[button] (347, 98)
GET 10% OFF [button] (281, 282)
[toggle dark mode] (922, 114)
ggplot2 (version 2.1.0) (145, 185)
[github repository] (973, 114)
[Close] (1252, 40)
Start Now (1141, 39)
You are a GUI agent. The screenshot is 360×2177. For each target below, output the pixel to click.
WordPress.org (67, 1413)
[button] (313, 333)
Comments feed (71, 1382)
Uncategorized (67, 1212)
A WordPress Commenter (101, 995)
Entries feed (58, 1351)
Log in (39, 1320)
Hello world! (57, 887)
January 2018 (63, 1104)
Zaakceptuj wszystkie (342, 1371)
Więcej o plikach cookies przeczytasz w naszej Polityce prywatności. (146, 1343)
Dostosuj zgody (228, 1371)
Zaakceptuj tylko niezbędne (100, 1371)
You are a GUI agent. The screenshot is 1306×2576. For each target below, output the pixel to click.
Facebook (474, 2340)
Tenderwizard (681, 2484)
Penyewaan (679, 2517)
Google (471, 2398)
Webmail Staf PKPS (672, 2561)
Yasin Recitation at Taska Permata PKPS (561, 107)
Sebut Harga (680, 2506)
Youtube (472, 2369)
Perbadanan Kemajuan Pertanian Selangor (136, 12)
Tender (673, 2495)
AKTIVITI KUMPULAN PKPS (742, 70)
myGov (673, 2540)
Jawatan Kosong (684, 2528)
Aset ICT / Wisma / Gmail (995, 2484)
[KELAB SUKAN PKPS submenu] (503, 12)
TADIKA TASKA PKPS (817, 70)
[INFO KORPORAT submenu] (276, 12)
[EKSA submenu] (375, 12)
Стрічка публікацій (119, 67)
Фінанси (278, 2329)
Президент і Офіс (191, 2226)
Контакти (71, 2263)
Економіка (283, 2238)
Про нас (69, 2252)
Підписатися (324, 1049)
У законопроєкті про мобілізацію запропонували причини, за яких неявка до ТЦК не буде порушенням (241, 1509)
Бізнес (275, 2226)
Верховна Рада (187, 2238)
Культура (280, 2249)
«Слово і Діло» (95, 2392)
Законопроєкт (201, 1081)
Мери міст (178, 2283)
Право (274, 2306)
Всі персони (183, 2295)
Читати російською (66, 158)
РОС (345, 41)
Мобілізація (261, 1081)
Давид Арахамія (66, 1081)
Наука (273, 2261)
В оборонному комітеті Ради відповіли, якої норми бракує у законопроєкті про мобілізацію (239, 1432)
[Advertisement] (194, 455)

* Directions for this task
The data above should be reproduced in full and exactly.

* Solution to the problem
[button] (347, 98)
GET 10% OFF [button] (281, 282)
[toggle dark mode] (922, 114)
ggplot2 (version 2.1.0) (145, 185)
[github repository] (973, 114)
[Close] (1252, 40)
Start Now (1141, 39)
You are a GUI agent. The screenshot is 360×2177. For each target below, output the pixel to click.
WordPress.org (67, 1413)
[button] (313, 333)
Comments feed (71, 1382)
Uncategorized (67, 1212)
A WordPress Commenter (101, 995)
Entries feed (58, 1351)
Log in (39, 1320)
Hello world! (57, 887)
January 2018 (63, 1104)
Zaakceptuj wszystkie (342, 1371)
Więcej o plikach cookies przeczytasz w naszej Polityce prywatności. (146, 1343)
Dostosuj zgody (228, 1371)
Zaakceptuj tylko niezbędne (100, 1371)
You are a GUI agent. The screenshot is 1306×2576. For each target below, output the pixel to click.
Facebook (474, 2340)
Tenderwizard (681, 2484)
Penyewaan (679, 2517)
Google (471, 2398)
Webmail Staf PKPS (672, 2561)
Yasin Recitation at Taska Permata PKPS (561, 107)
Sebut Harga (680, 2506)
Youtube (472, 2369)
Perbadanan Kemajuan Pertanian Selangor (136, 12)
Tender (673, 2495)
AKTIVITI KUMPULAN PKPS (742, 70)
myGov (673, 2540)
Jawatan Kosong (684, 2528)
Aset ICT / Wisma / Gmail (995, 2484)
[KELAB SUKAN PKPS submenu] (503, 12)
TADIKA TASKA PKPS (817, 70)
[INFO KORPORAT submenu] (276, 12)
[EKSA submenu] (375, 12)
Стрічка публікацій (119, 67)
Фінанси (278, 2329)
Президент і Офіс (191, 2226)
Контакти (71, 2263)
Економіка (283, 2238)
Про нас (69, 2252)
Підписатися (324, 1049)
У законопроєкті про мобілізацію запропонували причини, за яких неявка до ТЦК не буде порушенням (241, 1509)
Бізнес (275, 2226)
Верховна Рада (187, 2238)
Культура (280, 2249)
«Слово і Діло» (95, 2392)
Законопроєкт (201, 1081)
Мери міст (178, 2283)
Право (274, 2306)
Всі персони (183, 2295)
Читати російською (66, 158)
РОС (345, 41)
Мобілізація (261, 1081)
Давид Арахамія (66, 1081)
Наука (273, 2261)
В оборонному комітеті Ради відповіли, якої норми бракує у законопроєкті про мобілізацію (239, 1432)
[Advertisement] (194, 455)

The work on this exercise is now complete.